Next, the speech management unit 215 of the speech output terminal 20 specifies, for each substring in the content, the piece of voice data to be used to read aloud the substring, from the voice data storage unit 220, based on the results of analysis in the above step S304 (step S305). That is to say, as described above, by using the attributes represented by the labels respectively assigned to the substrings, the speech management unit 215 searches for, for each substring, the piece of voice data that has attributes closest to the attributes of the substring, from the pieces of voice data stored in the voice data storage unit 220, and specifies the found voice data as the voice data to be used to read aloud the substring. At this time, the same piece of voice data is specified for substrings to which label data with the same speaker identification information (e.g. SPEAKER_ID) is assigned. As a result, voices are assigned to the substrings in the content with consistency.

Finally, the speech output unit 216 of the speech output terminal 20 reads aloud each substring, in the voice assigned thereto in the above step S305 (using synthetic speech in the voice) to output speech (step S306).

Through such processing, each substring in the content is read aloud in the voice corresponding to the label assigned to the substring.

Next, hardware configurations of the labeling terminal 10, the speech output terminal 20, the label management server 30, and the Web server 40 included in the speech output system 1 according to the embodiment of the present invention will be described. These terminals and servers can be realized by using at least one computer 500. FIG. 11 is a diagram showing an example of a hardware configuration of the computer 500.

The computer 500 shown in FIG. 11 includes, as pieces of hardware, an input device 501, a display device 502, an external I/F 503, a RAM (Random Access Memory) 504, a ROM (Read Only Memory) 505, a processor 506, a communication I/F 507, and an auxiliary storage device 508. These pieces of hardware are communicably connected to each other via a bus B.

The input device 501 is, for example, a keyboard, a mouse, a touch panel, or the like. The display device 502 is, for example, a display or the like.

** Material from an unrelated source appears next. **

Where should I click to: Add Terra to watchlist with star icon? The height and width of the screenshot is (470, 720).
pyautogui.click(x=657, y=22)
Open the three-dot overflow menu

Note that at least one of the input device 501 and the display device 502 may be omitted from the label management server 30 and/or the Web server 40.

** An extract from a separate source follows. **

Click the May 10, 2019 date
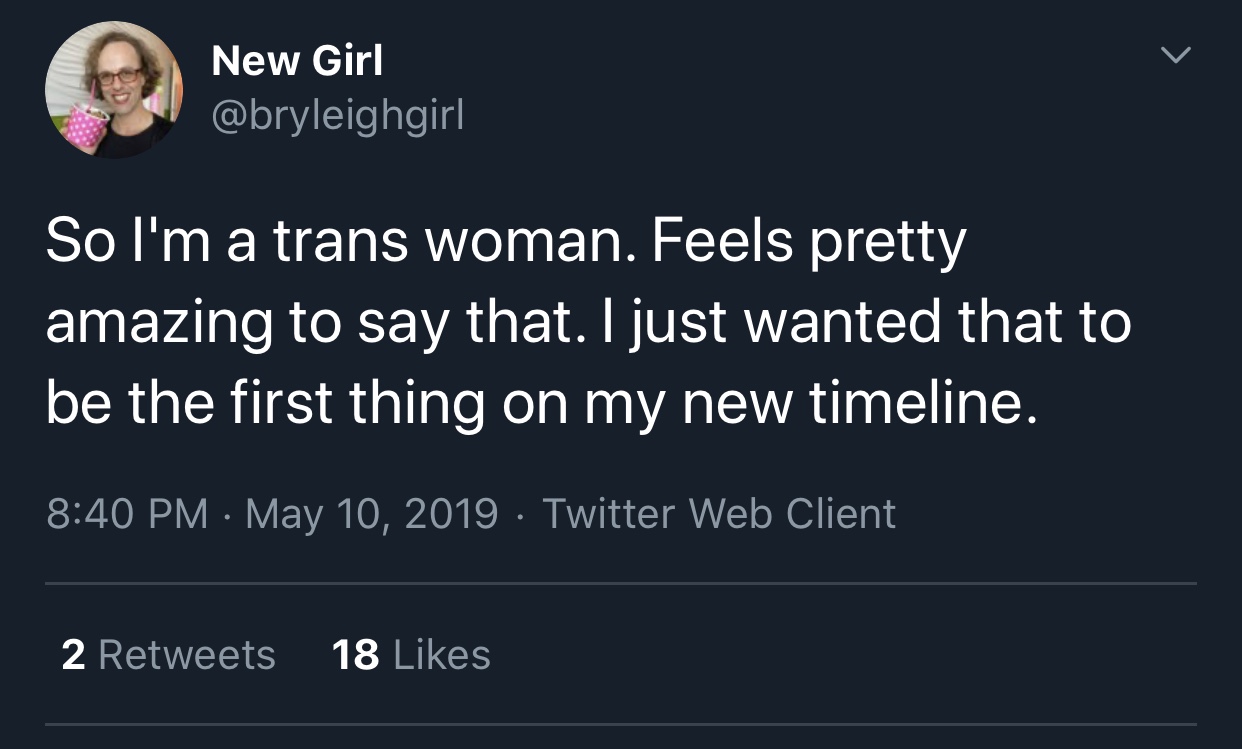click(371, 514)
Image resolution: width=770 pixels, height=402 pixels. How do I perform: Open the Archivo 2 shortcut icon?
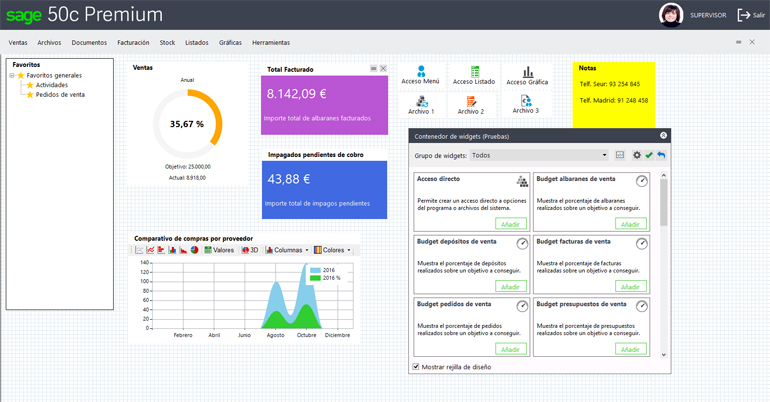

The external I/F 503 is an interface with external devices. Examples of external devices include a recording medium 503 a. The computer 500 can, for example, read and write data from and to the recording medium 503 a via the external I/F 503.

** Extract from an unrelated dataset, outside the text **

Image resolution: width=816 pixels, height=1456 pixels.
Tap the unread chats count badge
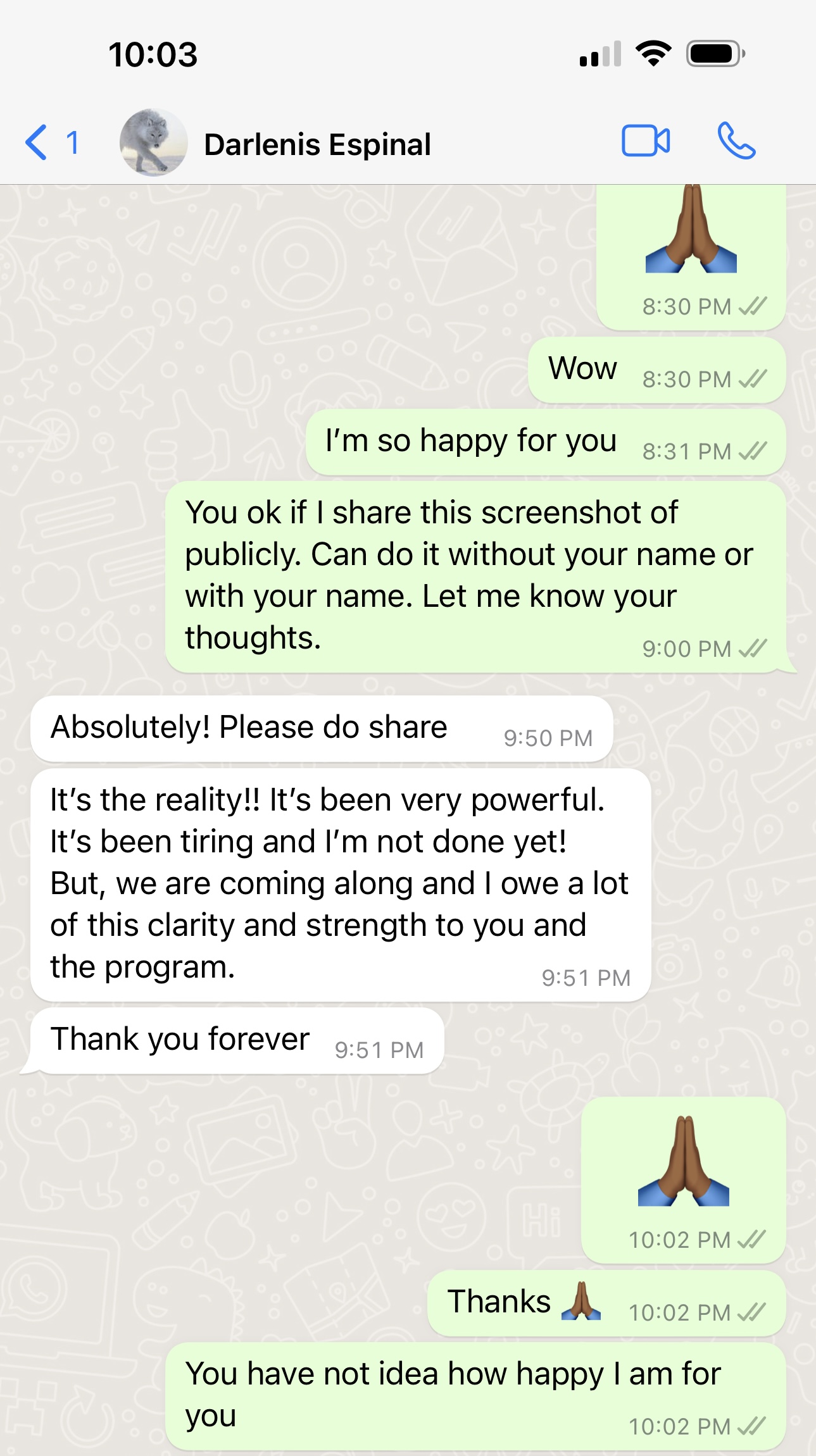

The RAM 504 is a volatile semiconductor memory that temporarily holds programs and data. The ROM 505 is a non-volatile memory that can hold programs and data even when powered off. The ROM 505 stores, for example, setting information regarding an OS and setting information regarding the communication network N.

The processor 506 is, for example, a CPU (Central Processing Unit) or the like. The communication I/F 507 is an interface for connecting the computer 500 to the communication network N.

The auxiliary storage device 508 is, for example, an HDD (Hard Disk Drive) or an SSD (Solid State Drive), and is a non-volatile storage device that stores programs and data. Examples of the programs and data stored in the auxiliary storage device 508 include an OS, application programs that realize various functions on the OS, and so on.

Note that the speech output terminal 20 according to the embodiment of the present invention includes, in addition to the above-descried pieces of hardware, hardware for outputting speech (e.g. an I/F for connecting earphones or the like, a speaker, or the like).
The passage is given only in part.